Stored items
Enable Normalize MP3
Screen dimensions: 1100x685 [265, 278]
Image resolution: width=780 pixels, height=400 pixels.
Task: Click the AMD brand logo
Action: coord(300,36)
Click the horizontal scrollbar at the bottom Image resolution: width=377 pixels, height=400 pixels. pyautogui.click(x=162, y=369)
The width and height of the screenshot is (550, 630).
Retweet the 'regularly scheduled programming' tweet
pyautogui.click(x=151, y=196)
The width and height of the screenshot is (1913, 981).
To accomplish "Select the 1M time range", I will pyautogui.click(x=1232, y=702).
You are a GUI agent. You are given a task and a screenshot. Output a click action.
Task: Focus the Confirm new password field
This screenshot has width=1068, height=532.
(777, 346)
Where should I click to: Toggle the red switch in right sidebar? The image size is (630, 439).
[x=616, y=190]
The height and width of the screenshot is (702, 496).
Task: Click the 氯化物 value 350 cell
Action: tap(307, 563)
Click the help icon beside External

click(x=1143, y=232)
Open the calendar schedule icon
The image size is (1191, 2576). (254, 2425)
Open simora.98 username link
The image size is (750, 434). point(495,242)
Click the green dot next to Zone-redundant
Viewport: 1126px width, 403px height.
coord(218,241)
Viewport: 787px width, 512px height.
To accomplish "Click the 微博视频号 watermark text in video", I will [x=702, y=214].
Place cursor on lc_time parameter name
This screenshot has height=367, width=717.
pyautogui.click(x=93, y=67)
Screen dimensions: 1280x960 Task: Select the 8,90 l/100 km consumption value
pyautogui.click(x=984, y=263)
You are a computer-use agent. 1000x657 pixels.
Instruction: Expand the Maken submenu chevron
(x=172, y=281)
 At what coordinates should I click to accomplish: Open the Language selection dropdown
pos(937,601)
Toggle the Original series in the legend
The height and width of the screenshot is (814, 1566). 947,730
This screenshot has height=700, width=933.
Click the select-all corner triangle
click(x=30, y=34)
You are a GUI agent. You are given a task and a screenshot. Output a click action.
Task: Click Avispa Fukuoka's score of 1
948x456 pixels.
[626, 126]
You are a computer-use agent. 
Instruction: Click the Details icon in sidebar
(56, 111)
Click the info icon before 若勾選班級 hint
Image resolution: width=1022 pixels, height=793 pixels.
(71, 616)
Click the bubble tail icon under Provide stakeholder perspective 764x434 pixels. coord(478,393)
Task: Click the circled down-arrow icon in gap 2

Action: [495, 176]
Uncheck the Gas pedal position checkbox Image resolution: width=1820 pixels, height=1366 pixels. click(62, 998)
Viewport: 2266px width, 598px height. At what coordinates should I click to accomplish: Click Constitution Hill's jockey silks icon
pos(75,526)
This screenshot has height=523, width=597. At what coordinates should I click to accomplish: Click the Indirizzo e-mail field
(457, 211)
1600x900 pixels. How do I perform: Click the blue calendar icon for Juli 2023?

**What you will do**
Every line above that includes the string "computer" needs to be copied.

**Finished exercise**
You are a computer-use agent. 1000x657 pixels.
You are a computer-use agent. 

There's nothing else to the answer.